For intraperitoneal (IP) injections, treatments were formulated in 10% Cremophore EL (Sigma) in sterile PBS+/+. dTAGv-1 (Bio-Techne)/dTAG-13 was initially reconstituted in DMSO at 1mg/25ul. Prior to injection, 25ul of dTAGv-1/13 or DMSO for vehicle was diluted in 475ul 10% Cremophore EL. Final injection volume was 0.5 ml of 5% DMSO, 10% Cremophore EL in PBS +/+ with or without 1mg dTAGv-1/13 to achieve ~35mg/kg concentration/injection.

Immunofluorescence

For cultured ESCs, cells were plated on u-Slide 8 well (ibidi), washed with PBS+/+ and fixed in 4% PFA (electron microscopy sciences) in PBS+/+ for 10 min at room temperature. Fixed cells were washed two times with PBS+/+, one time with wash buffer; 0.1% Triton X-100 (Sigma) in PBS+/+, then permeabilized in 0.5% Triton X-100 (Sigma) in PBS+/+ for 10 min. Cells were then blocked with 3% Donkey Serum (Sigma) and 1% BSA (Sigma) for 1 hr at room temperature. Cells were then incubated with mouse anti-HA (abcam, 1:500) in blocking buffer at 4°C over night. Cells were then washed three times in wash buffer, and incubated with donkey anti-mouse Alexa Fluor™ 488 (Invitrogen, 1:500) for 1 hr at room temperature. Cells were then washed three time wish wash buffer, the last containing 5μg/ml Hoechst 33342 (Invitrogen), then imaged.

For E3.5-E4.5 pre-implantation embryos, the zona pellucida was removed by incubation in acid Tyrode’s solution (Sigma) at 37°C for 2 min. Embryos were subsequently washed briefly in PBS+/+ before fixation in 4% PFA for 10 mins at room temperature. Fixed embryos were washed in 0.1% Triton X-100 in PBS+/+ (PBX)for 5 min, permeabilized in 0.5% Triton X-100 (Sigma) in PBS+/+ for 5 min, washed again for 5 min in PBX, and blocked in 2% horse serum (Sigma) in PBS+/+ for 1 hr at room temperature. Embryos were incubated in primary antibodies diluted in blocking solution over night at 4°C. Embryos were then washed three times for 5 min each in PBX and blocked again for 1 hr at room temperature prior to incubation with secondary antibodies. Secondary antibodies diluted in blocking solution were applied for 1 hr at 4°C. Embryos were then washed twice for 5 min each in PBX and incubated with 5ug/ml Hoechst 33342 (Invitrogen) in PBS for 5 min or until mounting for imaging. The following primary antibodies were used: goat anti-GATA6 (R&D Systems, 1:100), mouse anti-CDX2 (BioGenex, 1:200), rabbit anti-NANOG (CosmoBio, 1:500), mouse anti-HA (abcam, 1:500), rabbit anti-HA (Cell Signaling, 1:200). Secondary Alexa Fluor-conjugated antibodies (Invitrogen) were used at a dilution of 1:500. DNA was visualized using Hoechst 33342.

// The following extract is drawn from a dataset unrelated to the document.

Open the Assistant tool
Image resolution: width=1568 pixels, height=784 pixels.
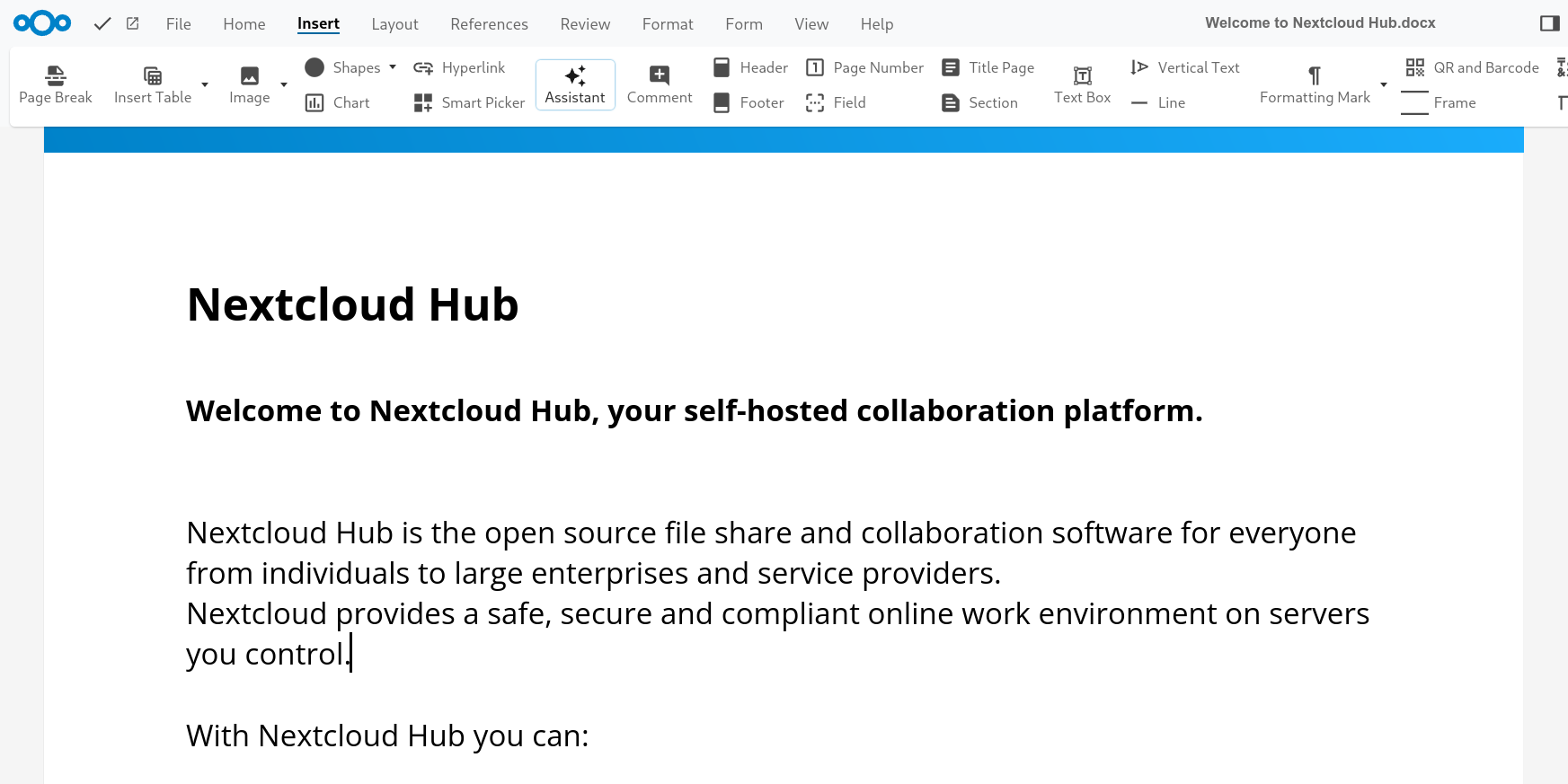[575, 84]
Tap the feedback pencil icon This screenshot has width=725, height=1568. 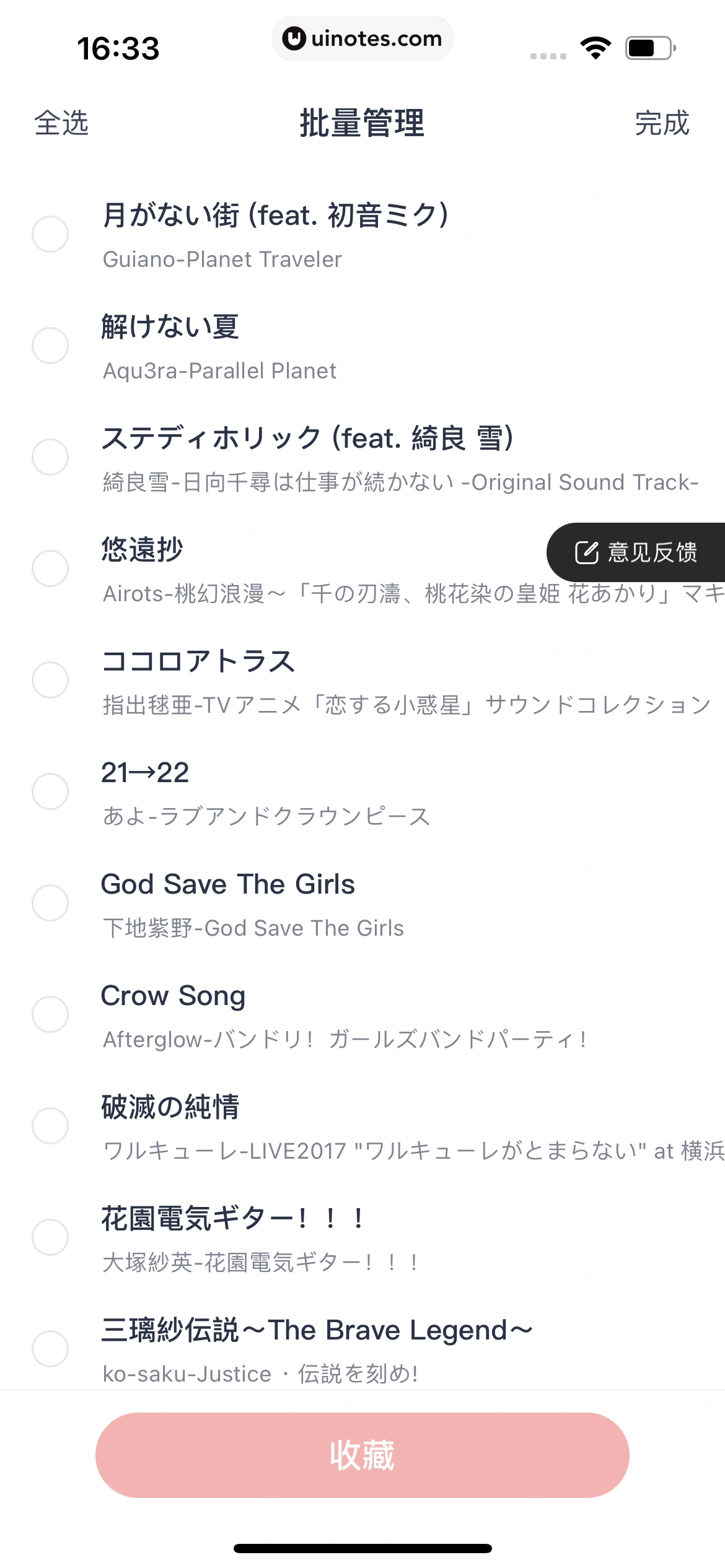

For E0.5-E1.5 embryos, the staining was identical to E3.5-E4.5 embryos except for fixation for 50 min at room temperature in 4% PFA, permeabilization for 30 min at room temperature, and blocking solution is 1% BSA in PBS+/+.

For E6.5 and E 7.5, Embryos were washed briefly in PBS+/+ before fixation in 4% PFA for 20 mins at room temperature. Fixed embryos were washed in 0.1% Triton X-100 in PBS+/+ (PBX) for 5 min, permeabilized in 0.5% Triton X-100 (Sigma) in PBS+/+ for 20 min, washed again for 5 min in PBX, and blocked in 3% horse serum (Sigma) in PBX for 1 hr at room temperature. Embryos were incubated in primary antibodies diluted in blocking solution over night at 4°C. Embryos were then washed three times for 10 min each in PBX and blocked again for 1 hr at room temperature prior to incubation with secondary antibodies. Secondary antibodies diluted in blocking solution were applied over night at 4°C. Embryos were then washed three times for 5 min each in PBX and incubated with 5ug/ml Hoechst 33342 (Invitrogen) in PBX for 1 hr or until mounting for imaging.

For E9.5, embryos were fixed in 4% PFA for 40 mins at room temperature. Fixed embryos were washed in 0.1% Triton X-100 in PBS+/+ (PBX) for 15 min, permeabilized in 0.5% Triton X-100 (Sigma) in PBS+/+ for 1 hr, then blocked in 5% horse serum (Sigma) in PBX for 2 hrs at room temperature. Embryos were incubated in primary antibodies diluted in blocking solution over night at 4°C. Embryos were then washed in PBX three times for 30 mins each and blocked again for 2 hrs prior to incubation in secondary antibodies and Hoechst over night at 4°C. Embryos were subsequently washed three times for 30 mins each in PBX. Embryos were mounted in Ce3D clearing solution 4 hrs before imaging (Li et al., 2019).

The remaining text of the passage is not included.